40 % der Patientinnen wünschen sich, von ihrer Ärztin auf die Sexualität angesprochen zu werden. Das Thema wird aber immer noch oft wie ein blinder Fleck ausgeblendet. Als mögliche Gründe nannte die Expertin die eigene Haltung zur Sexualität, die Angst vor Nähe und zu viel Zeit zu verlieren oder der Glaube, der Patientin therapeutisch nichts anbieten zu können.

Eine Unterstützung können bereits Informations-Broschüren bieten, die an die Frauen abgegeben werden mit der Einladung, sich bei Fragen ungeniert bei der nächsten Konsultation an den Arzt zu wenden.

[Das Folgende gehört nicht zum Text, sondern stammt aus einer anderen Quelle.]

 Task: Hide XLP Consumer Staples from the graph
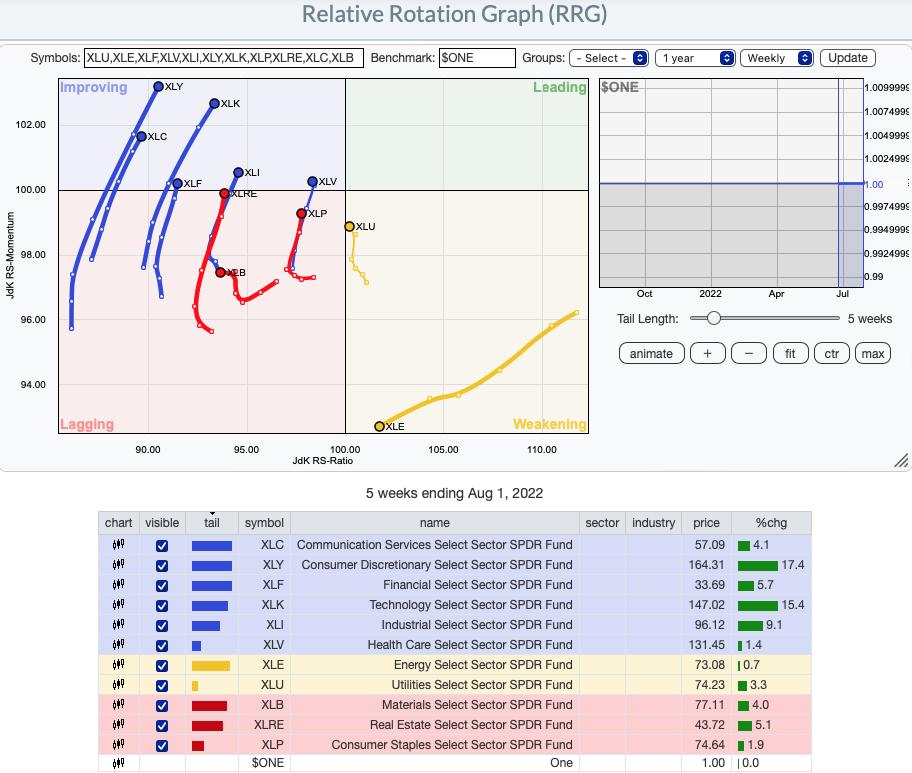[162, 746]
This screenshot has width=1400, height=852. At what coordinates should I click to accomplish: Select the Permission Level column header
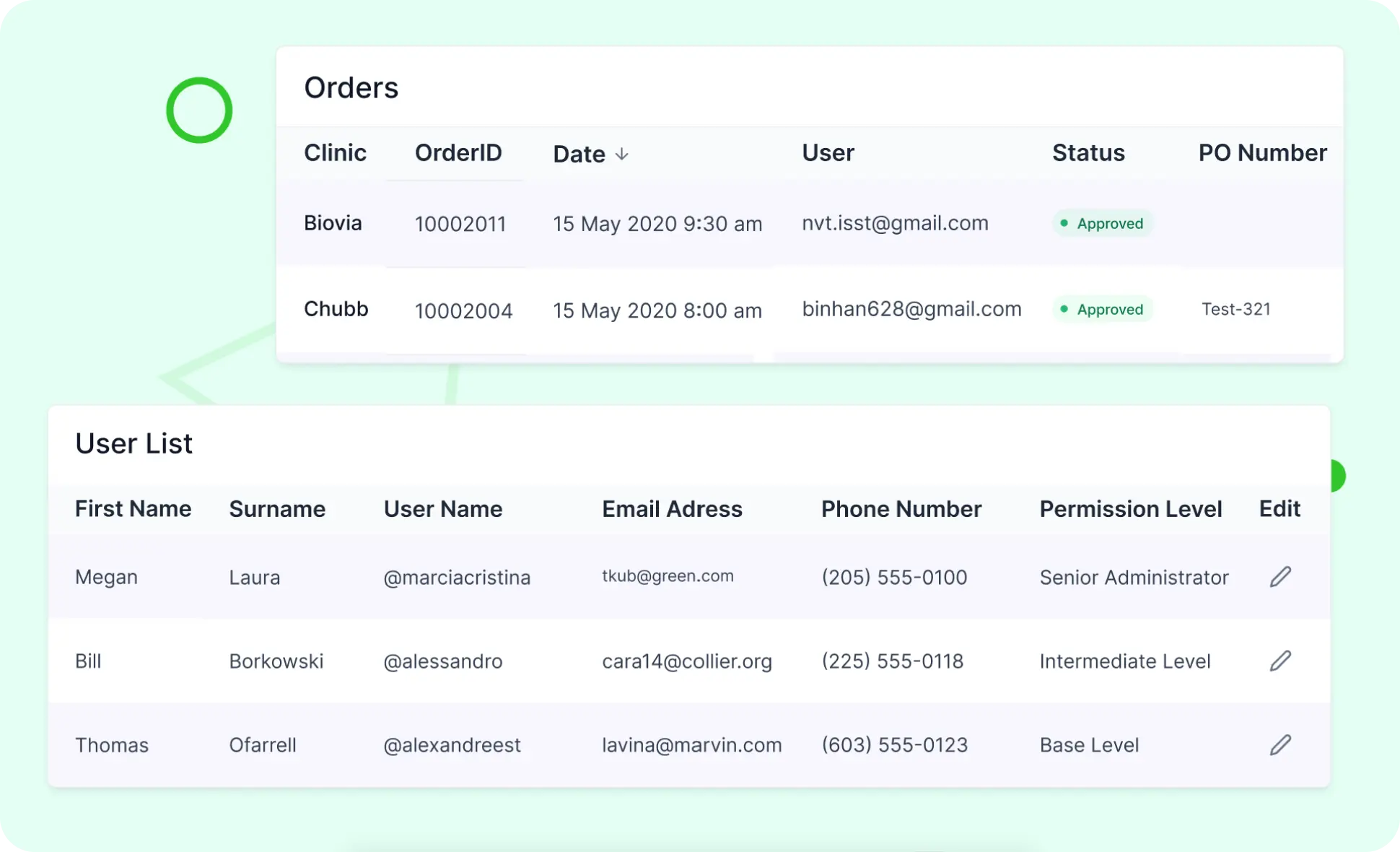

Auch ein gutes Gleitgel, eine vaginale Hormoncreme und die Aufklärung darüber, wie sich die Frau im Intimbereich richtig pflegt, können hilfreich sein.

«Funktion ist aber nicht alles. Sexualität ist mehr als Geschlechtsverkehr, sie umfasst auch Berührung, Zärtlichkeit Fantasie, Gedanken», betonte Dr. Sarasin. Es kann daher sinnvoll sein, einem Paar einmal in einer Sprechstunde den Rahmen zu geben, um miteinander über Sexualität, Emotionen, Wünsche und Erwartungen zu sprechen. «Viele Zentren bieten überdies onko-sexologische Sprechstunden an, in die Patientinnen geschickt werden können», so die Expertin.